February 2015 is credited for stranding countless battery-sapped vehicles. It also froze and burst water pipes, shuttering at least one area movie theater, a school district, eateries and parts of Freeland borough in southern Luzerne County, where officials last week declared a state of emergency. It spawned so many two- and three-hour school delays it earned honorary membership in a teachers union.
Its bitter legacy includes the aching backs of overtaxed shovelers and bruises inflicted by far too many slips and falls.
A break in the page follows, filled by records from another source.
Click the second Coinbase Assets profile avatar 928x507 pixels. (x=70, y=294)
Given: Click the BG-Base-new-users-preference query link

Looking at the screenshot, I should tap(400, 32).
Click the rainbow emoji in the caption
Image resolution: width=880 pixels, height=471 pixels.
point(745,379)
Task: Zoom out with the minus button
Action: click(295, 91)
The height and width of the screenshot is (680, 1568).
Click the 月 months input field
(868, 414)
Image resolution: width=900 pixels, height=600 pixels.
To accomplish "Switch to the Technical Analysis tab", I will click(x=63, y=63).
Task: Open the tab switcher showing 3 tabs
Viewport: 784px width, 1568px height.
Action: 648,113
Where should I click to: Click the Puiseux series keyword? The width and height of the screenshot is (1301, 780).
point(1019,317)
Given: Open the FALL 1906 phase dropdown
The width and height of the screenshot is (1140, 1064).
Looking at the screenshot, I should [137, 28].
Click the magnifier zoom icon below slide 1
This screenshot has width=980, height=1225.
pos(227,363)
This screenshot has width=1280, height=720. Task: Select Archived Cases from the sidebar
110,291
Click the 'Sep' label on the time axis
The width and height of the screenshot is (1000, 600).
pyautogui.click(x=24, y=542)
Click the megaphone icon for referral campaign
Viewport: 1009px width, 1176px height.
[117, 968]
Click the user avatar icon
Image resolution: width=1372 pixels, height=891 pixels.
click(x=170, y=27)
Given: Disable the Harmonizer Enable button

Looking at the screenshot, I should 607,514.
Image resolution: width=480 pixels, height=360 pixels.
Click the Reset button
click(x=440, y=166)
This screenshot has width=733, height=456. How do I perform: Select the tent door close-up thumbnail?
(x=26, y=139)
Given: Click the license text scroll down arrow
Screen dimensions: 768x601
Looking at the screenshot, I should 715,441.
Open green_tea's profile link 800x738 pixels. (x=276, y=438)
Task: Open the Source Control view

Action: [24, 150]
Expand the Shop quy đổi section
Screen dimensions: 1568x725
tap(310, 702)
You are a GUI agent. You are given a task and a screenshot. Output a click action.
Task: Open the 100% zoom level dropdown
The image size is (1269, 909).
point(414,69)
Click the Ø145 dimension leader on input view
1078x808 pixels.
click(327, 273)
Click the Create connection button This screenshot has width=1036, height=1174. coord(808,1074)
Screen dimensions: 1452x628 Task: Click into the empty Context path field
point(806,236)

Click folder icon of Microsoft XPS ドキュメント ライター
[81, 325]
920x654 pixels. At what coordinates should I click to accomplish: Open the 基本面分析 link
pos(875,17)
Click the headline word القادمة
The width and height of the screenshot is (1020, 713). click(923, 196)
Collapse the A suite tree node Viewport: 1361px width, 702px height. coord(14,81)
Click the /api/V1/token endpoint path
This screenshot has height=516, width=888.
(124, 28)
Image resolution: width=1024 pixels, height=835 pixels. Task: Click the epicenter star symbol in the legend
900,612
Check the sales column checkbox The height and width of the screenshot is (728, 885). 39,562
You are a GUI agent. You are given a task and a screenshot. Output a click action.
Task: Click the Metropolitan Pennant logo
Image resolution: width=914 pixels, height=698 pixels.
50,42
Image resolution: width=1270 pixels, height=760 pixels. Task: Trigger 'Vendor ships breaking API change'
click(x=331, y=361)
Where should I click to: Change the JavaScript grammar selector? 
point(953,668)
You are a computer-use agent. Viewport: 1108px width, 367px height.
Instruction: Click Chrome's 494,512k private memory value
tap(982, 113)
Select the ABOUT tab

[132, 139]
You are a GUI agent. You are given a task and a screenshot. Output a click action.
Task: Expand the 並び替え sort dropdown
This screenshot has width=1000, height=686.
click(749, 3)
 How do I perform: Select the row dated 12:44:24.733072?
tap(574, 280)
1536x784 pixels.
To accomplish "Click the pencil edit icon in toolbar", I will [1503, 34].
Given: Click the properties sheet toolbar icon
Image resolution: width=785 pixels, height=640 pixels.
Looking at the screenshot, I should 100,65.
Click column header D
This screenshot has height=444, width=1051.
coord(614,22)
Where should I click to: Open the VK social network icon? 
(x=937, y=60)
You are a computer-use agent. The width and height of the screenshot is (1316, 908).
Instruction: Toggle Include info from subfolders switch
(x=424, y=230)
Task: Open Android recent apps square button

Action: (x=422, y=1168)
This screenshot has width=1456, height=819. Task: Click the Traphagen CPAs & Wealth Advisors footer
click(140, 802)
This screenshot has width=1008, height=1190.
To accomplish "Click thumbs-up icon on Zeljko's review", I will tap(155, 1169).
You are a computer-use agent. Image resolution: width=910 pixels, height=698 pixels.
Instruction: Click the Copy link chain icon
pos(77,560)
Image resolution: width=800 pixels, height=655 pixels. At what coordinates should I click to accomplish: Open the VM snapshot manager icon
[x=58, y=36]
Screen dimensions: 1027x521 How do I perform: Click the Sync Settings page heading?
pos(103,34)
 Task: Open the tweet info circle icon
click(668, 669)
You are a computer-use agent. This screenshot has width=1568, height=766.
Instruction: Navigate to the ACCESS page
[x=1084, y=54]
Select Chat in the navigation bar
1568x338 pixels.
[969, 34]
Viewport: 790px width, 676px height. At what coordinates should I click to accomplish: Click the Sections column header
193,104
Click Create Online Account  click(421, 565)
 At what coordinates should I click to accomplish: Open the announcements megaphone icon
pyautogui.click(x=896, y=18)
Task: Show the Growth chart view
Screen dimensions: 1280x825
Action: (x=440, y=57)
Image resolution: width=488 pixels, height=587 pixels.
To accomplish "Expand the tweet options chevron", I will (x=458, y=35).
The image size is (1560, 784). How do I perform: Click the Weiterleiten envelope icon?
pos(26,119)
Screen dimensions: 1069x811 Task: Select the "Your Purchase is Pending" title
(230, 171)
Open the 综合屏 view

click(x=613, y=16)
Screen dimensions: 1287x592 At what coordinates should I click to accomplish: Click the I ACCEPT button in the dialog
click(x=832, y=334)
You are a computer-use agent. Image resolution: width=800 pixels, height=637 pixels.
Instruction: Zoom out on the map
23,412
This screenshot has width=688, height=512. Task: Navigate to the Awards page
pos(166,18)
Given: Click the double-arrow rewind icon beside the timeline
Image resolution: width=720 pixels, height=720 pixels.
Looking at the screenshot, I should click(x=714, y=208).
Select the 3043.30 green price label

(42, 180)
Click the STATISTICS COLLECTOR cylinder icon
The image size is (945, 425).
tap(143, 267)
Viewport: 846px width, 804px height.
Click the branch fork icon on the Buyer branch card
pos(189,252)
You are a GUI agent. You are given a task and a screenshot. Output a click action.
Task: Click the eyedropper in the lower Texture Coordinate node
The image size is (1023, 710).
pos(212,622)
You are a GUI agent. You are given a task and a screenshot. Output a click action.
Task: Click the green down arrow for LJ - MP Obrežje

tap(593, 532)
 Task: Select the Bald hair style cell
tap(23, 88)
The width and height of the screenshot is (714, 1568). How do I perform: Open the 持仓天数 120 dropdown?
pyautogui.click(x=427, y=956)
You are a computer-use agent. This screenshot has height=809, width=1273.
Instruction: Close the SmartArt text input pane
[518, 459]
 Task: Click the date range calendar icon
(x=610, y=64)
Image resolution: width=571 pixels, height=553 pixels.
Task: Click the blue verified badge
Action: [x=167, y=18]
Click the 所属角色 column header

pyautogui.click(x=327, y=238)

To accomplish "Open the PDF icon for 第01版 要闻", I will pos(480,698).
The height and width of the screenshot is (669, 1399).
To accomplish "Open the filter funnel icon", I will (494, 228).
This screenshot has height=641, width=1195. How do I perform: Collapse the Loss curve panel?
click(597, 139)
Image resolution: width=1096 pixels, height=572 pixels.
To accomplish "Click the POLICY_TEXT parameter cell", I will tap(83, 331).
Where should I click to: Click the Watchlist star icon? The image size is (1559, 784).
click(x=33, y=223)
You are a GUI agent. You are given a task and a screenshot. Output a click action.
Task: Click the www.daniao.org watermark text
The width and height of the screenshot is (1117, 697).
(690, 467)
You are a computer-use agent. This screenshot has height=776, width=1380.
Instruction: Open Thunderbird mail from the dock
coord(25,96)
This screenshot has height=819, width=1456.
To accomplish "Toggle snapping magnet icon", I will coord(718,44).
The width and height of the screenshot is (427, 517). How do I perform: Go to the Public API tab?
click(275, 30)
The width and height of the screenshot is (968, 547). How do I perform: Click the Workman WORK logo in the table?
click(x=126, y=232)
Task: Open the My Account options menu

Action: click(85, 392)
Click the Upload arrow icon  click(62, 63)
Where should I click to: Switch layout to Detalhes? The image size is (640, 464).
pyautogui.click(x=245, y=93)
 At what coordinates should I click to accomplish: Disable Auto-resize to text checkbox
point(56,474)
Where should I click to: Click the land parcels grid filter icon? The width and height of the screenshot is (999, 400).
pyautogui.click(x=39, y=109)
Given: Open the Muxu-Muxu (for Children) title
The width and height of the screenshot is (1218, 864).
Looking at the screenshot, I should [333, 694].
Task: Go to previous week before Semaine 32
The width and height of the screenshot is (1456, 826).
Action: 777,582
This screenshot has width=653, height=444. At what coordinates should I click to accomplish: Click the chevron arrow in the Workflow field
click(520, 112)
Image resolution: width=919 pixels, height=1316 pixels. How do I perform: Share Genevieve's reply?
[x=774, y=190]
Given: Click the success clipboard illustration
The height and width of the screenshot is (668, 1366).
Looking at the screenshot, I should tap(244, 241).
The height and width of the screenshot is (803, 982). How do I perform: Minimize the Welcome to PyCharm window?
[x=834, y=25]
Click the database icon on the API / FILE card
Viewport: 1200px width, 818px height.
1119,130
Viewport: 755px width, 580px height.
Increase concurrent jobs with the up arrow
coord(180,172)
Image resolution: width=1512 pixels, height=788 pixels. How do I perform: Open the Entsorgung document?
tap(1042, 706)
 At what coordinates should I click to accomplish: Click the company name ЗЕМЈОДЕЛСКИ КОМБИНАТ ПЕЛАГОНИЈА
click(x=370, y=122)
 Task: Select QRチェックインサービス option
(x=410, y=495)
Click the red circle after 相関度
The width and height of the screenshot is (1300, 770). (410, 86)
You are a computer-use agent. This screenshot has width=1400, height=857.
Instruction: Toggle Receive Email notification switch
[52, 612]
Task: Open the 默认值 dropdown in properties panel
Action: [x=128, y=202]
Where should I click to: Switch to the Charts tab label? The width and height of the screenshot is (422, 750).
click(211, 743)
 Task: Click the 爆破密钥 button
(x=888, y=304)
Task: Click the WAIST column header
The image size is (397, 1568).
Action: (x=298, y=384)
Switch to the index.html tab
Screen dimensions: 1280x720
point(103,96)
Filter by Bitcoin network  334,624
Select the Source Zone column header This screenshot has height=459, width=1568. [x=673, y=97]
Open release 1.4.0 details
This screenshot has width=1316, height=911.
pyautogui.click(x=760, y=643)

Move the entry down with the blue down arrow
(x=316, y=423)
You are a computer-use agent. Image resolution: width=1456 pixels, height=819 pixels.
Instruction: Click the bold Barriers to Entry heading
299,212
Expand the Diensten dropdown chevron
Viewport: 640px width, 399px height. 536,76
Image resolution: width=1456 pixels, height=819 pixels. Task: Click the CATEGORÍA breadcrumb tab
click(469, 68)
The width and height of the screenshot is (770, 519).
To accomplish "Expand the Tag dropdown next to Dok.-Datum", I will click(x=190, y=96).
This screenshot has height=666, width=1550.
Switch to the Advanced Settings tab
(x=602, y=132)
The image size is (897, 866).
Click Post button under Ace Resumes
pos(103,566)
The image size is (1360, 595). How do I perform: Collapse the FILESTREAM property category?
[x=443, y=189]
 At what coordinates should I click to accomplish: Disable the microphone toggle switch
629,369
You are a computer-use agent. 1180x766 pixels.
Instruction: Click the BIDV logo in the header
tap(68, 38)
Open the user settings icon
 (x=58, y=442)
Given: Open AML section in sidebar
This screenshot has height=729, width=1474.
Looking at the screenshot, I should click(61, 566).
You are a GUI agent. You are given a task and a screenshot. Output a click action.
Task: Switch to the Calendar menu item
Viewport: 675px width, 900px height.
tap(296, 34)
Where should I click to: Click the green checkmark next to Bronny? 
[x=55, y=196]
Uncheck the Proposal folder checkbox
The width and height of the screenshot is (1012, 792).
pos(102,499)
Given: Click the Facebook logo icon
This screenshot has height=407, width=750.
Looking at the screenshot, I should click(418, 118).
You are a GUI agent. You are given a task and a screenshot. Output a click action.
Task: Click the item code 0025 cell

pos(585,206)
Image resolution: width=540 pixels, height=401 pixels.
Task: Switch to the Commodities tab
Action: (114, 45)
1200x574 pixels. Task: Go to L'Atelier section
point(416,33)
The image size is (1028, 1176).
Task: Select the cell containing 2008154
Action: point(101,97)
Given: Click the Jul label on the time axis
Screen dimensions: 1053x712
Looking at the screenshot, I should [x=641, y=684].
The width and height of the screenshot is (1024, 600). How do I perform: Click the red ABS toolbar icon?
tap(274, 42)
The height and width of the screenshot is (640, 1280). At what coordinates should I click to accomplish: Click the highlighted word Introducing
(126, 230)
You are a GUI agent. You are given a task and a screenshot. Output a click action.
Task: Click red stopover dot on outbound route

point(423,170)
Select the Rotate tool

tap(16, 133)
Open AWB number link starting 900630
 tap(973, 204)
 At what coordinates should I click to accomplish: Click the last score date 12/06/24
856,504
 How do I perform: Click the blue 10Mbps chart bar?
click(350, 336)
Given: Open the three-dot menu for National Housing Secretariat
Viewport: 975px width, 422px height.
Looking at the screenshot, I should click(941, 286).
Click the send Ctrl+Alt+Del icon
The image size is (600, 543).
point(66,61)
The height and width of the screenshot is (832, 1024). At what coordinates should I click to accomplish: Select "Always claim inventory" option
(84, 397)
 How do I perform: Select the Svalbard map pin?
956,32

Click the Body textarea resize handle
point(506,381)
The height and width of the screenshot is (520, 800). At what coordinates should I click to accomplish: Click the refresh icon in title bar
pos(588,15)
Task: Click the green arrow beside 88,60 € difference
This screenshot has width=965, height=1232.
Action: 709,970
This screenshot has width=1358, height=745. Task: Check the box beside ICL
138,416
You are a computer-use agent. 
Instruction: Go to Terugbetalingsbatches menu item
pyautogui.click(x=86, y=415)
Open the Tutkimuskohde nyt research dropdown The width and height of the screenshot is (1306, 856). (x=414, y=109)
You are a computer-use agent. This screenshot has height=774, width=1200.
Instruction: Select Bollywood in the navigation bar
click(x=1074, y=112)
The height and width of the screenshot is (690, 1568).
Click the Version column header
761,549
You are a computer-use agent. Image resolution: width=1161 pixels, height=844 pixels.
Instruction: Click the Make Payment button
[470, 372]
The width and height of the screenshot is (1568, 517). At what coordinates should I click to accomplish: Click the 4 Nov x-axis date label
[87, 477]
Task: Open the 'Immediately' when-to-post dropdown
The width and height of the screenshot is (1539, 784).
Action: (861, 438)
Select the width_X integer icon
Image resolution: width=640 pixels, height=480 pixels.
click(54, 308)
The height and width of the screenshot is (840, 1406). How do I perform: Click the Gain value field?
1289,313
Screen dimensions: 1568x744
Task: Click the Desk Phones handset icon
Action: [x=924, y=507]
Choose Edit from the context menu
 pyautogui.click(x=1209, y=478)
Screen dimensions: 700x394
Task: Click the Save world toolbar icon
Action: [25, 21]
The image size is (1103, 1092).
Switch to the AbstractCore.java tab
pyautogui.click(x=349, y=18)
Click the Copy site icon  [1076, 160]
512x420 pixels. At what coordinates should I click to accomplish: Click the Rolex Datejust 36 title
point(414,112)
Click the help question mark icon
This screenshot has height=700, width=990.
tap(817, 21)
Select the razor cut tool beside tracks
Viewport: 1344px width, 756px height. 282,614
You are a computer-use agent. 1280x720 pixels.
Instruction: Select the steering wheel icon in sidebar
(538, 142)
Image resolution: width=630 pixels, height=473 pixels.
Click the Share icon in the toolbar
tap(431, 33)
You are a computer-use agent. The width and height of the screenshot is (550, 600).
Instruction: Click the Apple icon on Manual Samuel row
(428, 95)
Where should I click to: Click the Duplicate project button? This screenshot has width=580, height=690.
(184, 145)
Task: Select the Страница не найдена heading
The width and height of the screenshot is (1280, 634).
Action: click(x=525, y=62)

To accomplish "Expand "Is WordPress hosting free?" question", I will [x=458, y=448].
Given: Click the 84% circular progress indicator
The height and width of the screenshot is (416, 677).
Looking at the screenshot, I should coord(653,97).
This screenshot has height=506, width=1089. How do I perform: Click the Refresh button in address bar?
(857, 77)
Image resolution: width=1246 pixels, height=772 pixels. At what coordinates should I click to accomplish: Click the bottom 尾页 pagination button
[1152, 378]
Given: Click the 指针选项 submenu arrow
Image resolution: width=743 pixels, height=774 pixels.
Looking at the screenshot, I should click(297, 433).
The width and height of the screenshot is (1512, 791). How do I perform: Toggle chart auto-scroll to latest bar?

February 2015’s final exit was foreshadowed by hardware store customers drifting away from aisles piled with snow melt and gravitating to displays of garden seeds. Likewise, certain Wyoming Valley residents could be seen streaming to Martz bus pickup points, bound for the Philadelphia Flower Show.
Diehard skiers and masochists can send condolences to February’s only known survivor, Old Man Winter.
Others are warmly invited to launder and pack away their flannel bed sheets and thermal underwear, looking forward to what a newborn month will bring.
March on!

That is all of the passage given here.